/---

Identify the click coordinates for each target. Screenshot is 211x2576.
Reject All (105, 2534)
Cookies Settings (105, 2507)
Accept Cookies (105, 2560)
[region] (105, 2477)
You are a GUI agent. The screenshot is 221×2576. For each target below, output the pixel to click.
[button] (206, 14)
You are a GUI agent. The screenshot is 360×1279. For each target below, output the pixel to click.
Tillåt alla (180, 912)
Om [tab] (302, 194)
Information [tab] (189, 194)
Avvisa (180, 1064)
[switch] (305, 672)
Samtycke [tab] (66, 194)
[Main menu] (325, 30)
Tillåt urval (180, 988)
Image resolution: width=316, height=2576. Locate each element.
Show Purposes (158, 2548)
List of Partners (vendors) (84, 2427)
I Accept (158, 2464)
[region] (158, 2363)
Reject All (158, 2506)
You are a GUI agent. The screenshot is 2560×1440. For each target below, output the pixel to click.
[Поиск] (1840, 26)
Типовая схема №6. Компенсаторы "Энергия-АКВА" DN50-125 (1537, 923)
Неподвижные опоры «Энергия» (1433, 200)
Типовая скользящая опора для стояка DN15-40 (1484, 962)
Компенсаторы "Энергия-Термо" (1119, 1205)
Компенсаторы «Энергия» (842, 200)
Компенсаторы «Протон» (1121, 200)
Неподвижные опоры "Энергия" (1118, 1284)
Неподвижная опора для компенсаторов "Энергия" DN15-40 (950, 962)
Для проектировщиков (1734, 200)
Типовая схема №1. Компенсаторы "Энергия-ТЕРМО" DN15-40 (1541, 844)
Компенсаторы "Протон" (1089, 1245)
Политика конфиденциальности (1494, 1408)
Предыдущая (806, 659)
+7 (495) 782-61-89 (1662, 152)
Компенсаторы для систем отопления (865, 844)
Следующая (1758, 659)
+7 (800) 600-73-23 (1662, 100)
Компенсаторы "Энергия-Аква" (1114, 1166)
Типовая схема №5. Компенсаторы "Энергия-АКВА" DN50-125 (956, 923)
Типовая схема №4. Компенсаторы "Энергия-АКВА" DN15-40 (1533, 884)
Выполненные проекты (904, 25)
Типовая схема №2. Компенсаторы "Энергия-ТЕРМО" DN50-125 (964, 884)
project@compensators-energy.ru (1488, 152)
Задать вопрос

\---

What is needed: Set down the entries above once more, verbatim.

Solution to the exercise:
Identify the click coordinates for each target. Screenshot is 211x2576.
Reject All (105, 2534)
Cookies Settings (105, 2507)
Accept Cookies (105, 2560)
[region] (105, 2477)
You are a GUI agent. The screenshot is 221×2576. For each target below, output the pixel to click.
[button] (206, 14)
You are a GUI agent. The screenshot is 360×1279. For each target below, output the pixel to click.
Tillåt alla (180, 912)
Om [tab] (302, 194)
Information [tab] (189, 194)
Avvisa (180, 1064)
[switch] (305, 672)
Samtycke [tab] (66, 194)
[Main menu] (325, 30)
Tillåt urval (180, 988)
Image resolution: width=316, height=2576. Locate each element.
Show Purposes (158, 2548)
List of Partners (vendors) (84, 2427)
I Accept (158, 2464)
[region] (158, 2363)
Reject All (158, 2506)
You are a GUI agent. The screenshot is 2560×1440. For each target below, output the pixel to click.
[Поиск] (1840, 26)
Типовая схема №6. Компенсаторы "Энергия-АКВА" DN50-125 (1537, 923)
Неподвижные опоры «Энергия» (1433, 200)
Типовая скользящая опора для стояка DN15-40 (1484, 962)
Компенсаторы "Энергия-Термо" (1119, 1205)
Компенсаторы «Энергия» (842, 200)
Компенсаторы «Протон» (1121, 200)
Неподвижные опоры "Энергия" (1118, 1284)
Неподвижная опора для компенсаторов "Энергия" DN15-40 (950, 962)
Для проектировщиков (1734, 200)
Типовая схема №1. Компенсаторы "Энергия-ТЕРМО" DN15-40 (1541, 844)
Компенсаторы "Протон" (1089, 1245)
Политика конфиденциальности (1494, 1408)
Предыдущая (806, 659)
+7 (495) 782-61-89 (1662, 152)
Компенсаторы для систем отопления (865, 844)
Следующая (1758, 659)
+7 (800) 600-73-23 (1662, 100)
Компенсаторы "Энергия-Аква" (1114, 1166)
Типовая схема №5. Компенсаторы "Энергия-АКВА" DN50-125 (956, 923)
Типовая схема №4. Компенсаторы "Энергия-АКВА" DN15-40 (1533, 884)
Выполненные проекты (904, 25)
Типовая схема №2. Компенсаторы "Энергия-ТЕРМО" DN50-125 (964, 884)
project@compensators-energy.ru (1488, 152)
Задать вопрос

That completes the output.